# Action item A
According to the blog post on Michigan school funding, what will the increased teacher retirement cost amount to per pupil in the Godfrey-Lee district?
# Action item B
Copy out the part of the blog post on Michigan school funding starting at "The state-created, and" and ending at "six years ago.".

# Reading passage

BEGIN

I apologize for the lack of new posts this past week. My family is dealing with an ongoing medical crisis with my father and I have not had time to write. Regular posting will resume when the crisis is resolved.
Last week, Michigan Governor Rick Snyder unveiled his new budget. According to his spin on the budget, per-pupil funding will be increased by $75 per student. At the time, Democratic Representative Brandon Dillon noted that this so-called “increase” would be more than offset by cuts to schools in other areas:
While questioning State Budget Director John Roberts, Rep. Brandon Dillon, D-Grand Rapids, noted that the budget includes a decrease in the amount of performance-based funding available for districts. While some school districts will see an increase in funding, there are districts out there that will see a loss of state funding, Dillon said.
“Those increases may be eaten up … by the decreases in the performance funding,” he said. Dillon added, “That seems to me that it might not add up for most districts.”
Now we get a more thorough breakdown of just how much of a lie this claim of increased funding is. David Britten, superintendent of the Godfrey-Lee Public Schools, published his analysis in a piece titled “Setting the record straight on the Governor’s “huge” K-12 funding increase” (emphasis mine):
[I]t’s not a $75 per-pupil increase.
At the same time the Governor was selling this as an actual increase in K-12 funding, he decided to eliminate the one-time “reward” funding for academic performance and reduce the so-called “best practice” revenue (although no evidence exists that these were ever actually best practices) by sixty percent. Interestingly, the Governor and legislative leaders in the last two sessions touted their idea of providing one-time funding schemes like these instead of foundation increases. They equated these to corporate reward systems for motivating successful efforts whereas foundation increases, according to their unsubstantiated claims, simply lead only to waste. Of course the irony here is the fact that the Governor paid over $20,000 per year to educated each of his children at some swanky private school. Was $13,000 of that simply wasted? I don’t think he believes that.
Anyway, after the shell game, in terms of dollars to our district this is actually a deduction of $60 per pupil leaving a paltry $15 increase, or a total of only $29,235 in new funding.
But wait a minute, because the story doesn’t end here.
The state-created, and state mismanaged teacher retirement system will soak up another 2.8% of total payroll costs this year, and because staffing costs are the most significant part of our district’s budget, that will amount to an increased cost of approximately $144 per pupil. Now, our $15 in new funding is actually $129 in decreased funding.
Mr. Britten goes on to say that none of this takes into account the impact of inflation or the increased costs associated with implementing the new Common Core standards. And, as he says, even if the $75 “increase” were real, it still only takes us to $2 more than the funding levels in place in the 2008-09 school year – six years ago.
Once again Gov. Snyder is looking at Michigan taxpayers and boldly lying to them about education funding. He did this during his reelection campaign and the obfuscation continues now that he has safely been reelected. It’s hard to support increasing taxes on ourselves when our own governor can’t even be straight with us.

END

# Dataset excerpts
BEGIN

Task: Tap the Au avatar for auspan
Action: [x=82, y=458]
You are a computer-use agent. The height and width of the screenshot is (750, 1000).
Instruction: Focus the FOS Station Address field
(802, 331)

END
BEGIN

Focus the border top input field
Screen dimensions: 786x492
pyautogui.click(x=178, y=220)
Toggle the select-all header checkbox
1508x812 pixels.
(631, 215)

END
BEGIN

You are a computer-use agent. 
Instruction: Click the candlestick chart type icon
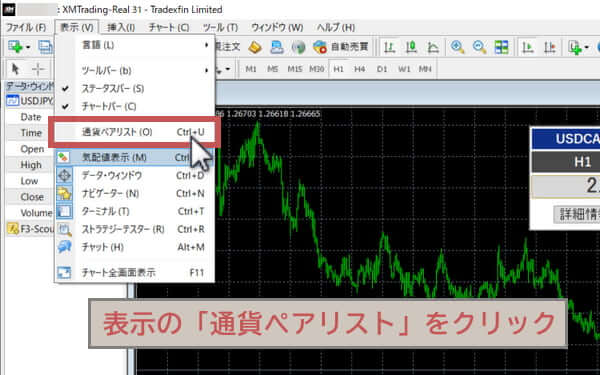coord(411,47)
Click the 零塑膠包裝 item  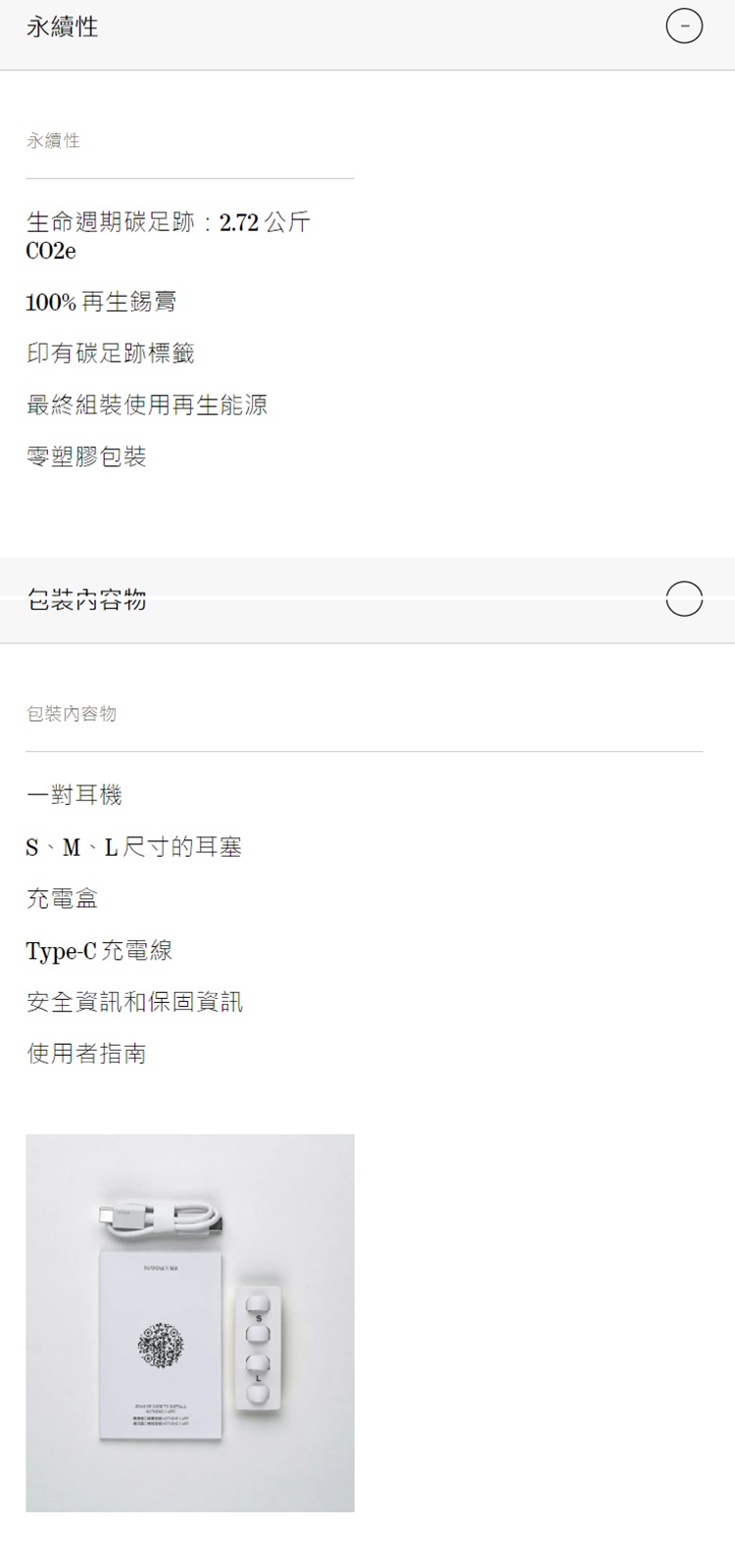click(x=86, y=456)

END

# Answer box A
Approximately $144 per pupil.

# Answer box B
The state-created, and state mismanaged teacher retirement system will soak up another 2.8% of total payroll costs this year, and because staffing costs are the most significant part of our district’s budget, that will amount to an increased cost of approximately $144 per pupil. Now, our $15 in new funding is actually $129 in decreased funding.
Mr. Britten goes on to say that none of this takes into account the impact of inflation or the increased costs associated with implementing the new Common Core standards. And, as he says, even if the $75 “increase” were real, it still only takes us to $2 more than the funding levels in place in the 2008-09 school year – six years ago.